VisitMO editor's note: This article reprinted with permission of Missouri Conservationist Magazine; to see the original content, please click here.
Jefferson County, Mo. - Outdoor enthusiasts have a slice of nature to discover and explore in the St. Louis area: the Myron and Sonya Glassberg Family Conservation Area (CA), operated by the Missouri Department of Conservation (MDC). Acquiring the 429-acre Glassberg CA was made possible through a donation from the Myron and Sonya Glassberg Family and the USDA Forest Service Forest Legacy Program.
The Conservation Area (CA) is located within the watersheds of the Meramec River and LaBarque Creek. LaBarque Creek is one of the highest-quality stream systems in the St. Louis area. At least 42 species of fish live in the creek. This diversity is almost three times greater than that of any other Meramec River tributary below LaBarque. The new conservation area is managed to help maintain the quality of the stream.
The Glassberg CA lies in the Ozark border region, resulting in a variety of plant communities, including: upland dolomite/limestone woodlands; limestone/dolomite and sandstone forests; and bottomland forests along, with old fields on the lower slopes.

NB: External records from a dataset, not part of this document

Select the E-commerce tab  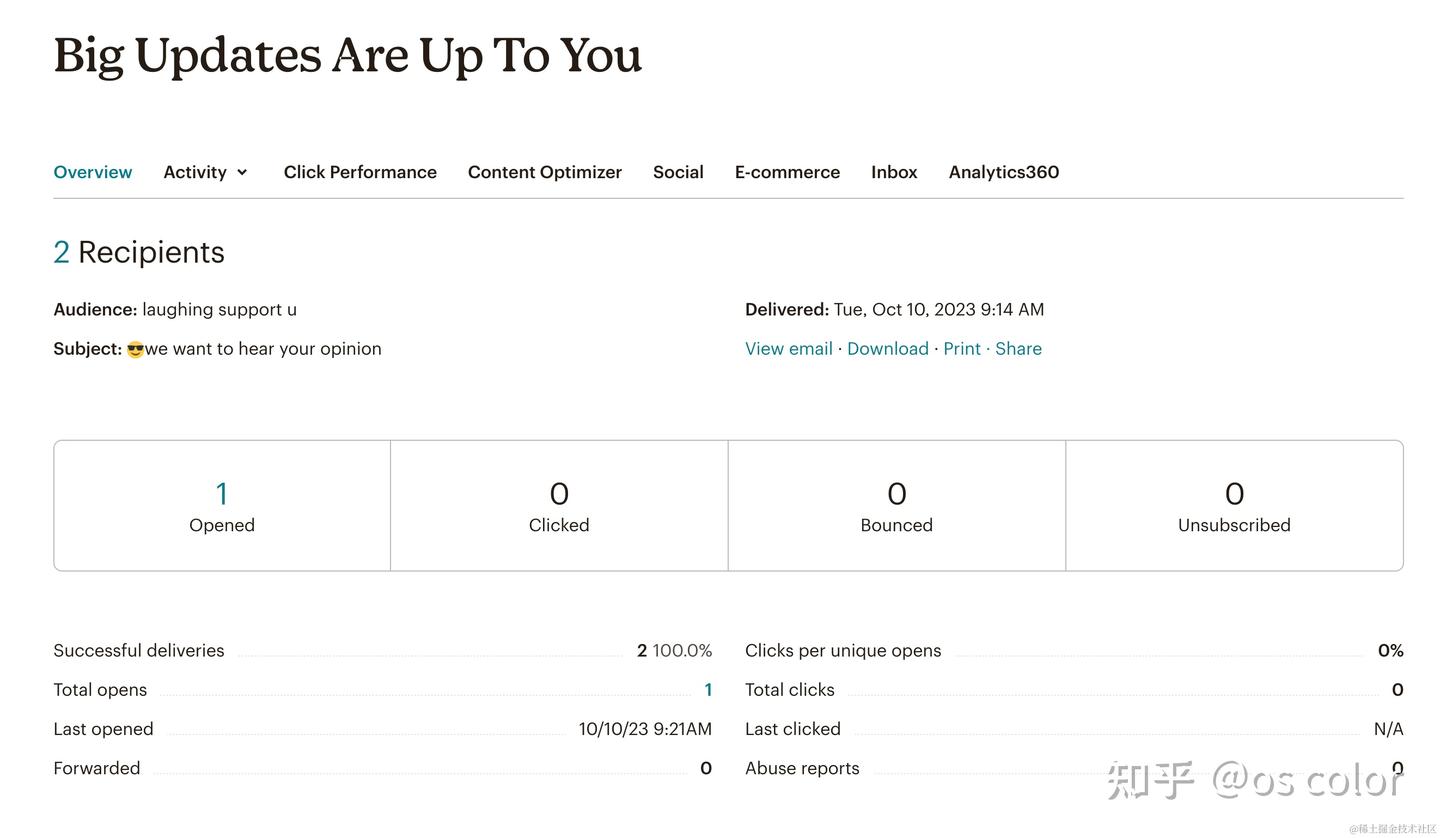[x=787, y=172]
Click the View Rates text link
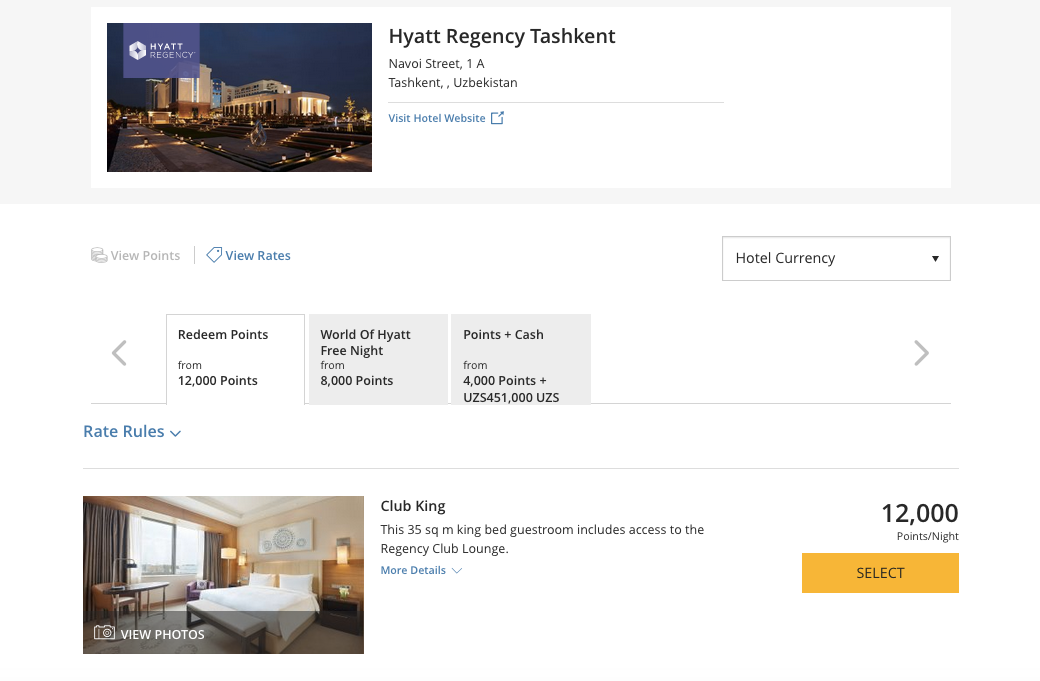 pyautogui.click(x=258, y=255)
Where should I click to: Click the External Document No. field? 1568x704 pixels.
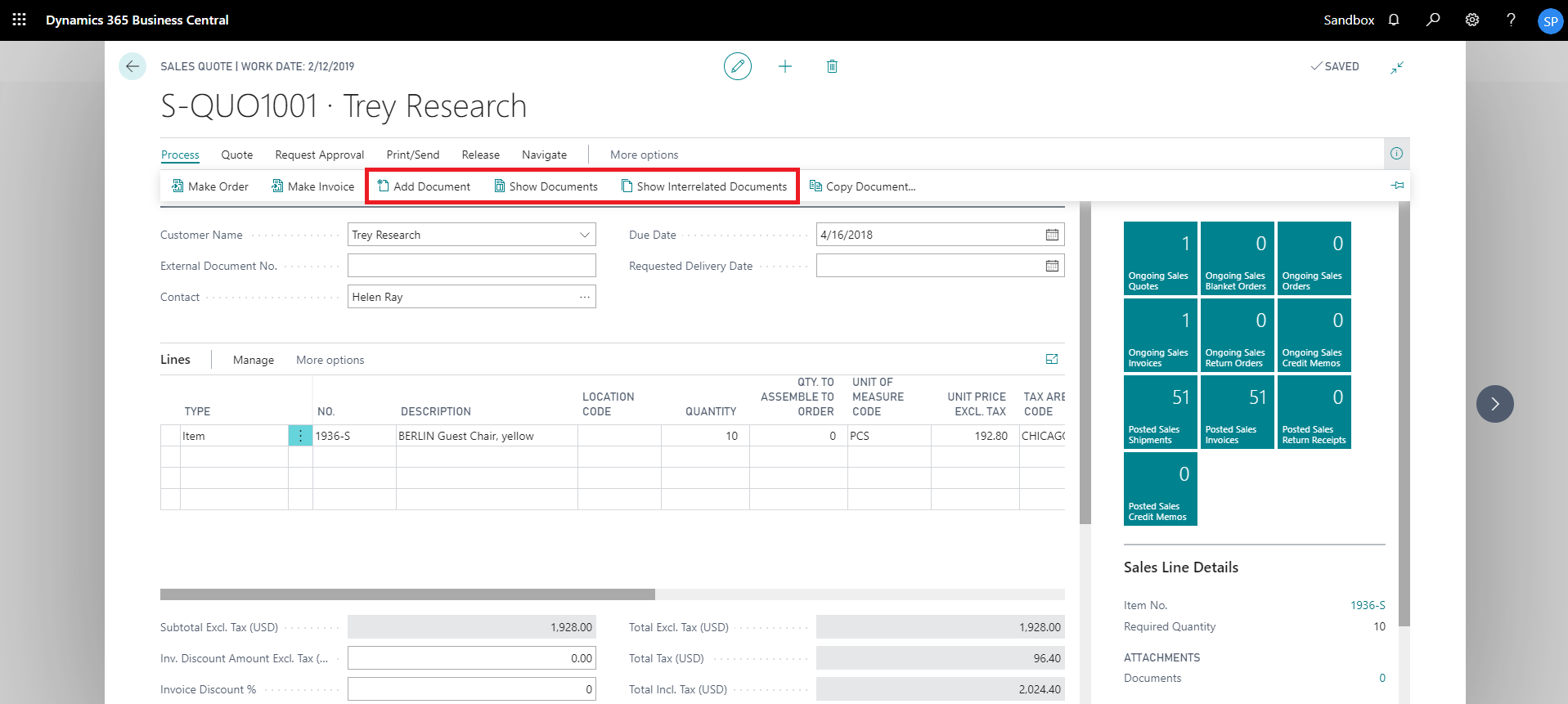(x=471, y=266)
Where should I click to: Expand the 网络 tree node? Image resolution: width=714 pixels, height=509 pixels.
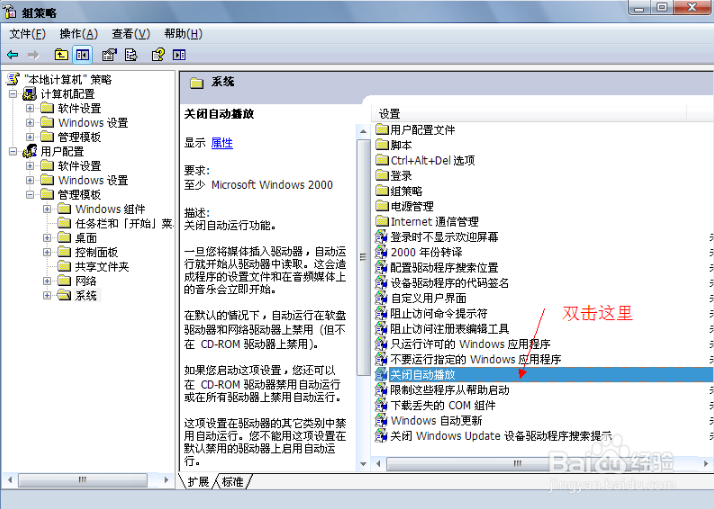pyautogui.click(x=48, y=282)
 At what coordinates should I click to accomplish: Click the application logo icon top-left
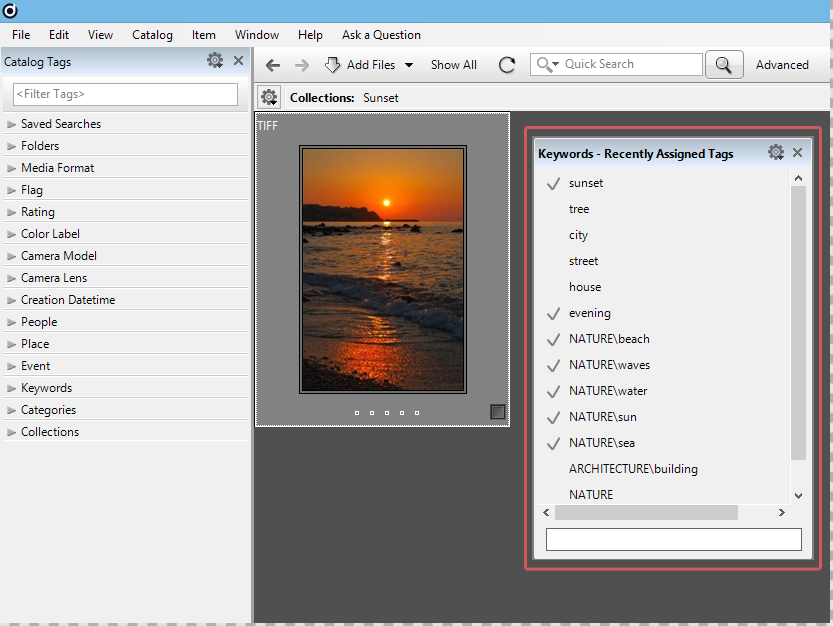(x=10, y=10)
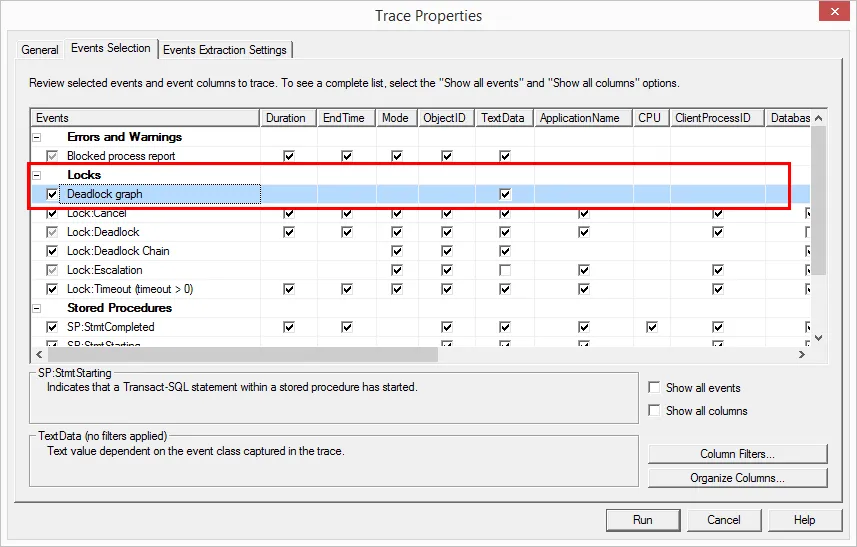Screen dimensions: 857x547
Task: Uncheck CPU column for SP:StmtCompleted
Action: [651, 327]
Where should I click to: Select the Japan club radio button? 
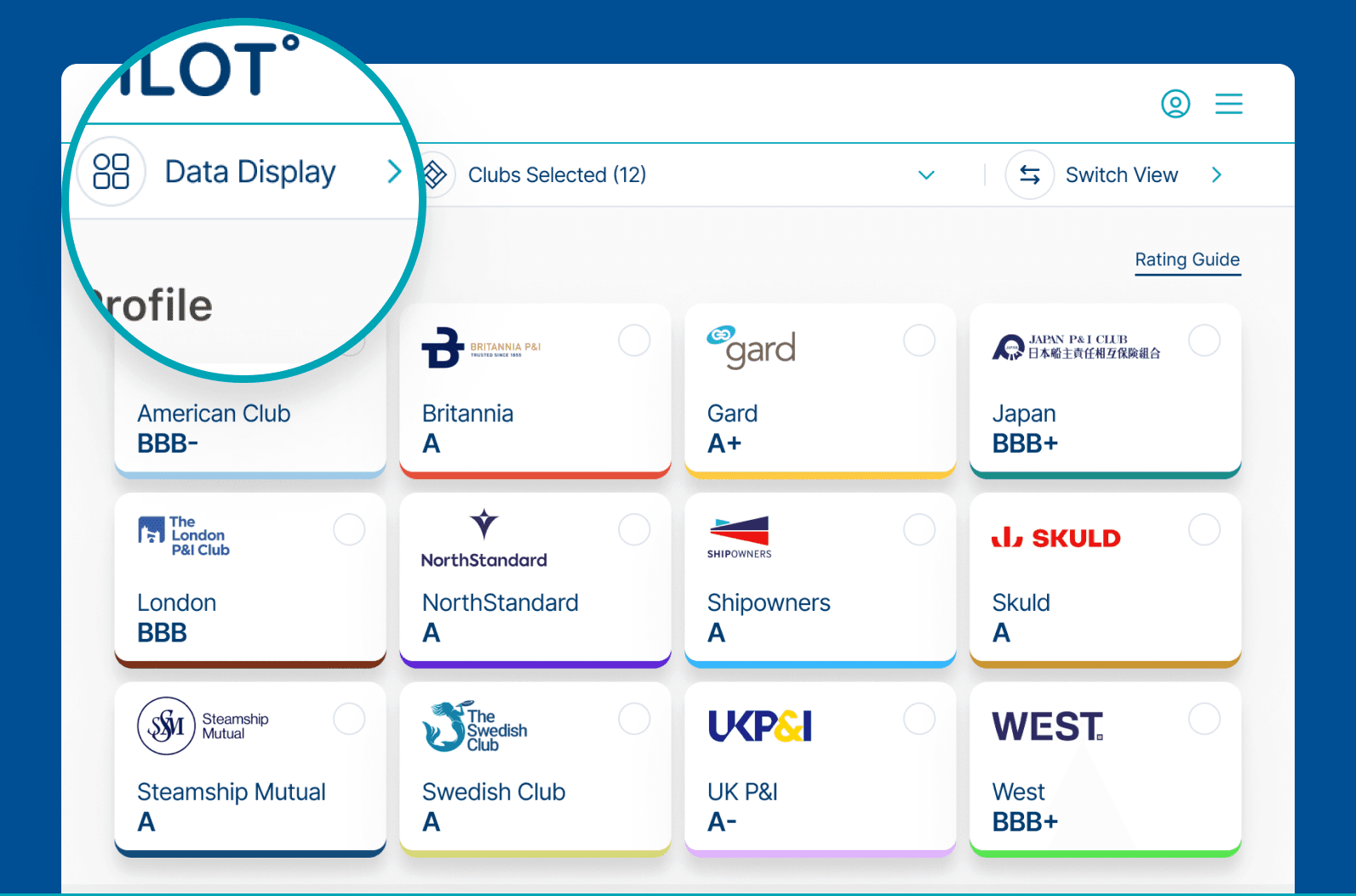click(x=1204, y=340)
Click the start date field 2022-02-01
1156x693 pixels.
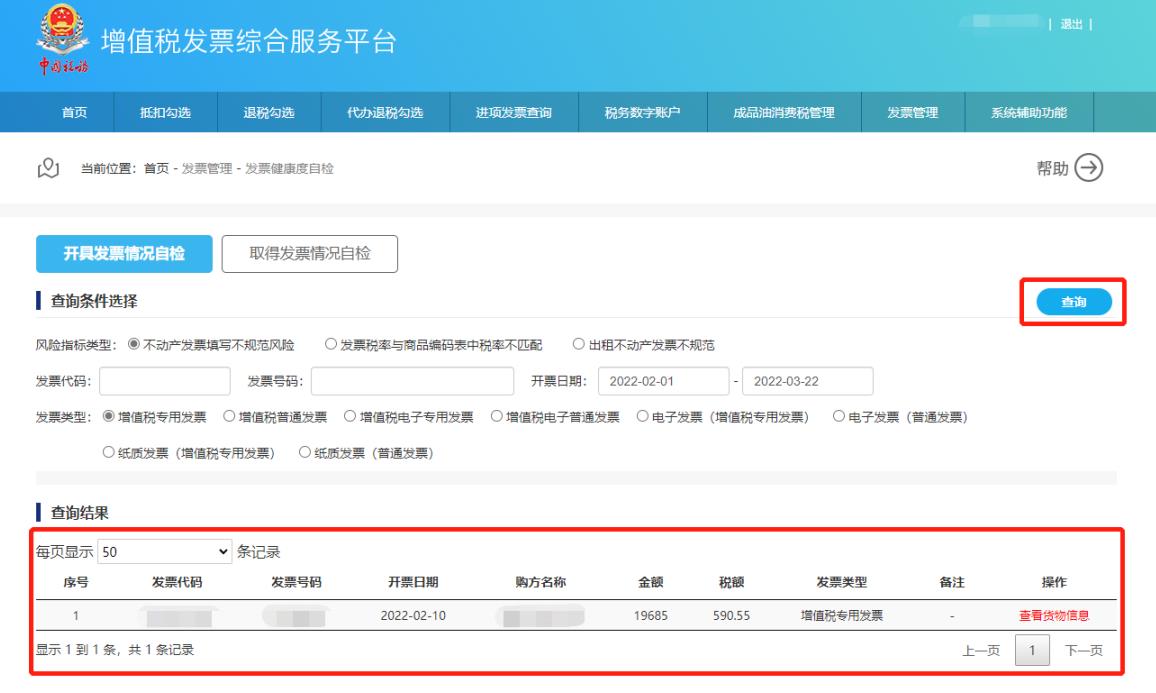pyautogui.click(x=662, y=382)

The woods are dominated by oaks, hickory, maple and cedar, with an understory of flowering dogwood and redbud.
Visitors to the area enjoy nature viewing, hiking, and fishing. Beginning at the parking lot, 1.5 miles of existing service roads serve as a trail system, taking hikers through much of the Glassberg CA. There is a vantage point overlooking the scenic Meramec River valley. Plans for the area include developing a dedicated loop hiking trail, along with a viewing platform at the overlook.
There is a half-mile loop-trail around the area’s three-acre Buder Lake. Approximately a half-mile from the parking lot, the lake offers walk-up fishing using pole and line methods. Fishing enthusiasts can pursue the lake’s good population of largemouth bass and bluegill.
Hunting is not allowed; however, hunting availability and regulations will be studied by the Conservation Commission.
Visitors to the area see a striking, limestone dedication-monument designed by St. Louis artist and sculptor Gail Cassilly, who was assisted in the stone work by Paul Bayer.
The conservation area is closed 10 p.m.-4 a.m., except for authorized fishing activities. Bicycling, ATV use, horseback riding and camping are not allowed.
From I-44 in Eureka: Route 109 south; then Route FF west, 4.3 miles. The area parking lot is on north side, approximately four-tenths of a mile past the intersection of John McKeever Road and Route FF.